Sakamoto: I was officially chosen just before I did some touching up on the arrangements. Waiting to hear the results of the competition was pure hell – (strained laughter) Even though I’ve been through that process many times in my career as a music producer, wondering whether I would get it or not. Sakurai sent me an email himself in just one sentence, all in bold: “We’re choosing you, Mr. Sakamoto.” I broke down in tears when I read that. This was the first time I had ever cried upon hearing that I got the job; I was that happy.
What did you think when you heard the finished song, Ms. Koga?
Koga: My older brother is a big fan of the “Smash Bros.” series, so I’m familiar with a lot of the music. And when I heard this song and how resonant it was, my very first impression was, “This is so Smash Bros.!”
Sakamoto: When we first planned it out, we intended to hire a professional lyricist to write the lyrics. But then I had the thought, “What if we got Sakurai to write it instead?” So I sent him a message asking if he’d do it and he responded, “Hmm, I’m not sure about that.” Then the next time we talked about it, he said, “The lyrics are done.” I thought, “Whoa! That was fast!” (laughs)
The lyrics use a lot of language you don’t hear regularly. It’s a pretty difficult song to understand.
Koga: I agree. I had to look up so many things in the dictionary. (laughs)
Was it difficult for you as a singer?
Koga: Well, I did have a hard time with one thing. There’s a long note that I had to hold out at the end, and so when deciding on the key for the song, I thought it would be a good idea to go a little lower. But when I did that, the lowest note I had to hit in the second verse ended up being too low for me.

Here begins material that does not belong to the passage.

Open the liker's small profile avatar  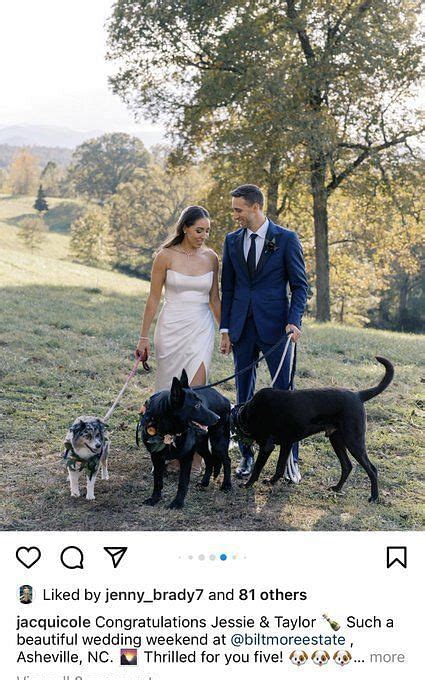click(26, 595)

Could you tell us about any sort of difficulties you may have had while you were recording?
Sakamoto: The song was already in an incredibly high key, but Sakurai-san requested of me to “up the key by a half-step towards the end.” Sure, it made the climax of the song even more exciting, but it was already pretty high; from a singer’s perspective it was tough. Before we recorded the actual take we’d practice in the studio, and frankly, at the time it just wasn’t happening.
Koga: If I remember correctly that was around half a year before we actually recorded it.
Sakamoto: Right before we were set to record, she was finally able to hit it; she didn’t say anything about it to me, but I knew she had to have been practicing constantly.
Koga: Every day all I’d think to myself while I was practicing was “you have to hit that note!” I could produce the sound, but just being able to produce it wasn’t enough – at the end of the song there’s a long note that I had to give it everything I had to sing. Continuing to sing the note was really more difficult than just having to hit it.